___ THE DATA ___

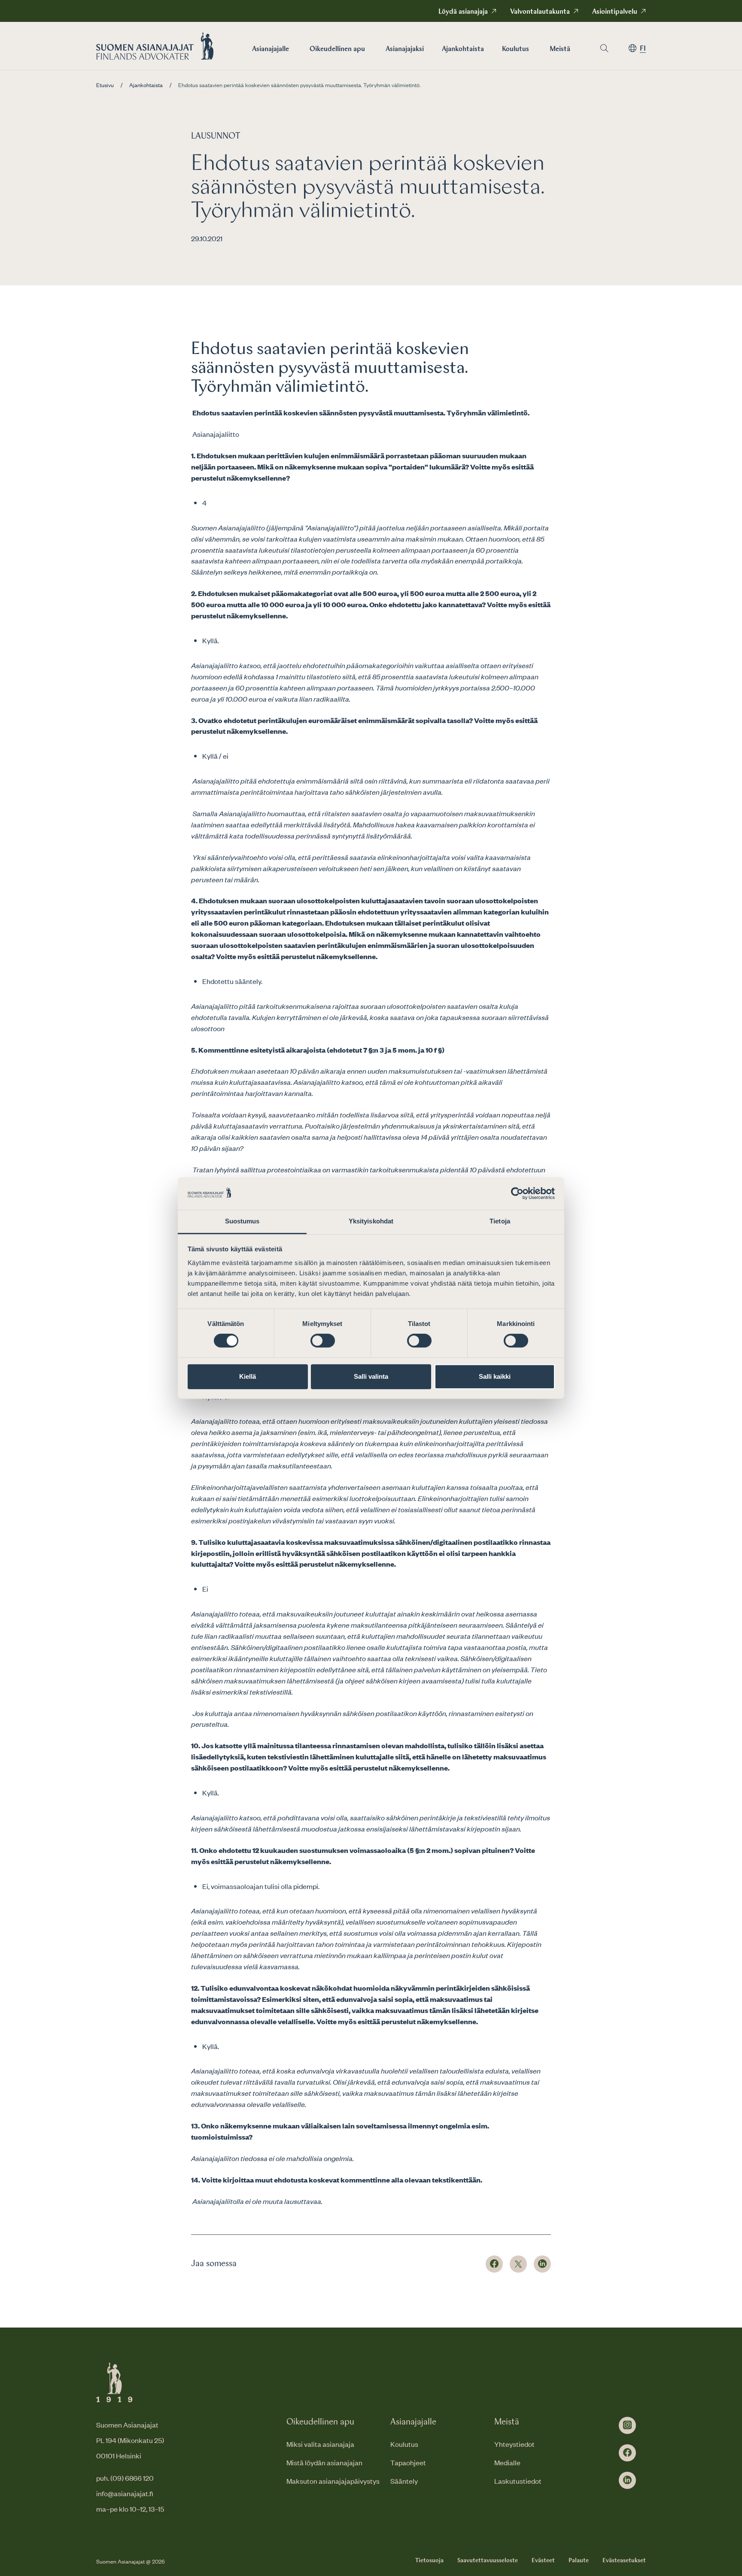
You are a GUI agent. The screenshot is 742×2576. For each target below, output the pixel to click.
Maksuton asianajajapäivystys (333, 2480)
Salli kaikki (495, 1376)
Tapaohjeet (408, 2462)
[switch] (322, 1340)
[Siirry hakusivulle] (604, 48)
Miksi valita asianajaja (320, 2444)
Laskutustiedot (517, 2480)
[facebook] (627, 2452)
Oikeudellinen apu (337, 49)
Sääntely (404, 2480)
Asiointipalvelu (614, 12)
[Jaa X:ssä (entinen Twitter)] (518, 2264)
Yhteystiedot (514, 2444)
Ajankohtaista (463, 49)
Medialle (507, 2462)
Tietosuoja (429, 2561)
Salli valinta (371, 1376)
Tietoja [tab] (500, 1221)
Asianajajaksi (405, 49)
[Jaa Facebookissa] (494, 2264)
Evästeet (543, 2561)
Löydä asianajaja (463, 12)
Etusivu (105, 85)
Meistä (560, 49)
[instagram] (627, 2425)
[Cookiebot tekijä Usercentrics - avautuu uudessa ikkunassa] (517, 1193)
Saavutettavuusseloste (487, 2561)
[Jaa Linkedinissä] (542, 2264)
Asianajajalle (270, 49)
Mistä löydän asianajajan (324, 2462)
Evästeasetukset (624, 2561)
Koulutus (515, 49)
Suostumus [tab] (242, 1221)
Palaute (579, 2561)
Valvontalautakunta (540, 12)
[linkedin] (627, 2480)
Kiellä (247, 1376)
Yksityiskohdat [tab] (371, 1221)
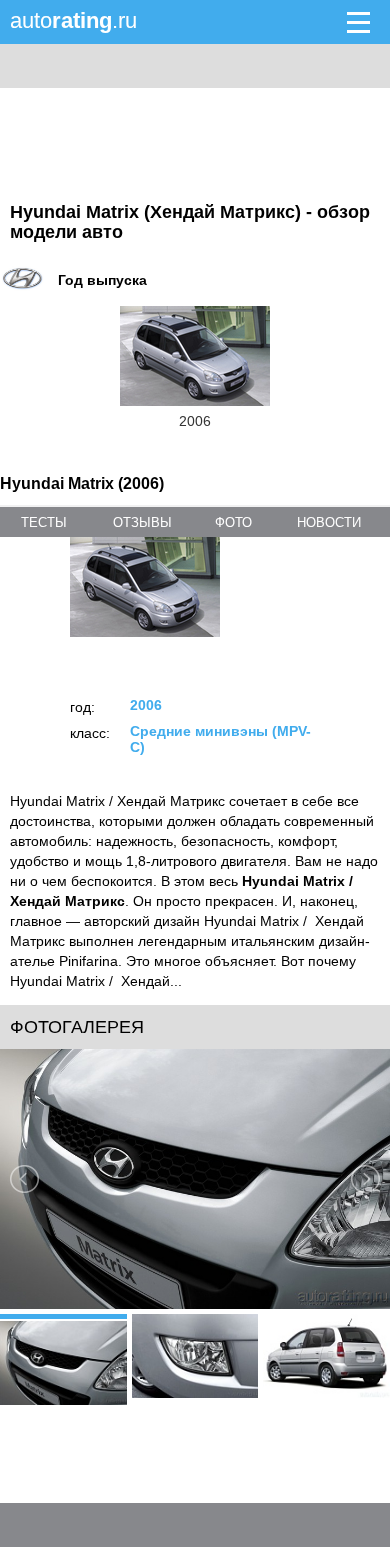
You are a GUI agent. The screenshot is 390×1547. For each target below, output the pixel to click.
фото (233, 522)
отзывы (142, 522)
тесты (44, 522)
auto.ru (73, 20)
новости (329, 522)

___
___ THE DATA ___

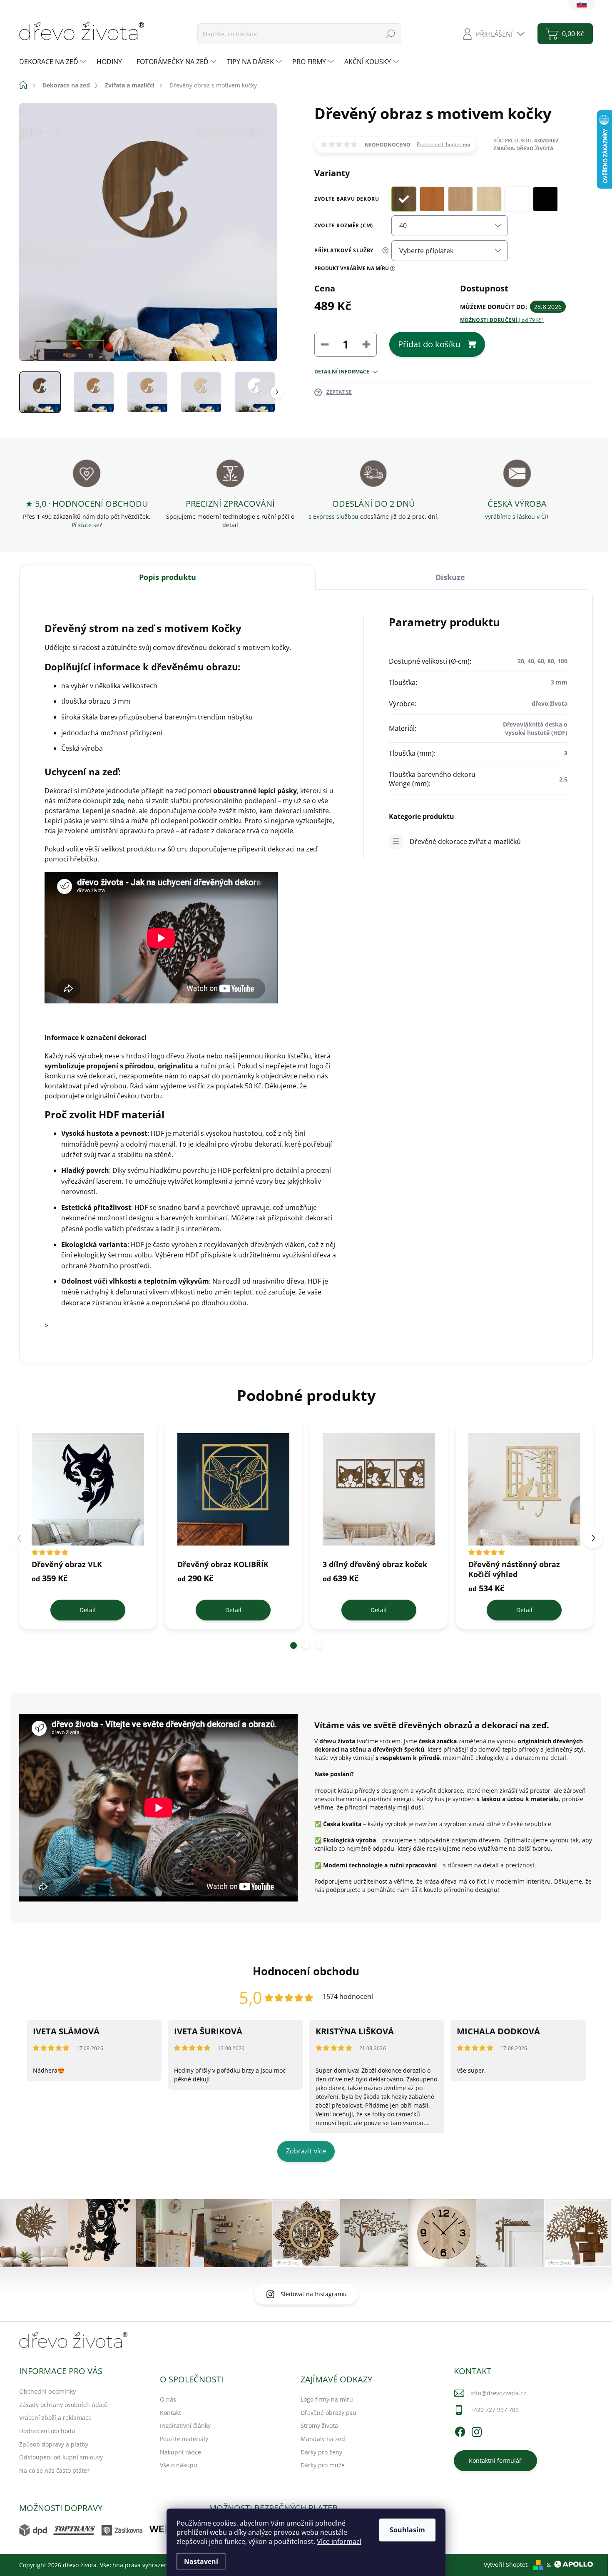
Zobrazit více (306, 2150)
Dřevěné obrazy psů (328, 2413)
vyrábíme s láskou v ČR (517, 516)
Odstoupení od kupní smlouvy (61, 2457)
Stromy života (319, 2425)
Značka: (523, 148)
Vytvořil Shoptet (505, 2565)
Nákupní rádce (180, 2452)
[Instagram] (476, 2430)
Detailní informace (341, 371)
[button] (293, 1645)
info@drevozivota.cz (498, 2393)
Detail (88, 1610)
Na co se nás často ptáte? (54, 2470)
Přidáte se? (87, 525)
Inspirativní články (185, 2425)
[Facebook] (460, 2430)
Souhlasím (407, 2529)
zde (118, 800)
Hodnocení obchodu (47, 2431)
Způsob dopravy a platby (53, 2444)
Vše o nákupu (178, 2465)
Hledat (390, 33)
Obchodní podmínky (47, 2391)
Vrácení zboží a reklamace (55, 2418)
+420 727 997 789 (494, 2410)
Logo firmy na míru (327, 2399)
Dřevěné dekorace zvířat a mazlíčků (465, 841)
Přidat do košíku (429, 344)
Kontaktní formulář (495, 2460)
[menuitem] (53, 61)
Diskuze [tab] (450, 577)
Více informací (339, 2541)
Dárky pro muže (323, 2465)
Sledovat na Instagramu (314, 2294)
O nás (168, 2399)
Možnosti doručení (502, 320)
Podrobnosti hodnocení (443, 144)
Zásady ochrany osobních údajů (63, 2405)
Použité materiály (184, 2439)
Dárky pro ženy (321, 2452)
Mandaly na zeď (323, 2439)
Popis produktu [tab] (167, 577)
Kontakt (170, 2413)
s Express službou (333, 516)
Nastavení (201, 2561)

___

WHAT THE EXERCISE ASKS
Count the lines above that contain the word "pixel", and reply with only that number.

RESULT OF THIS EXERCISE
2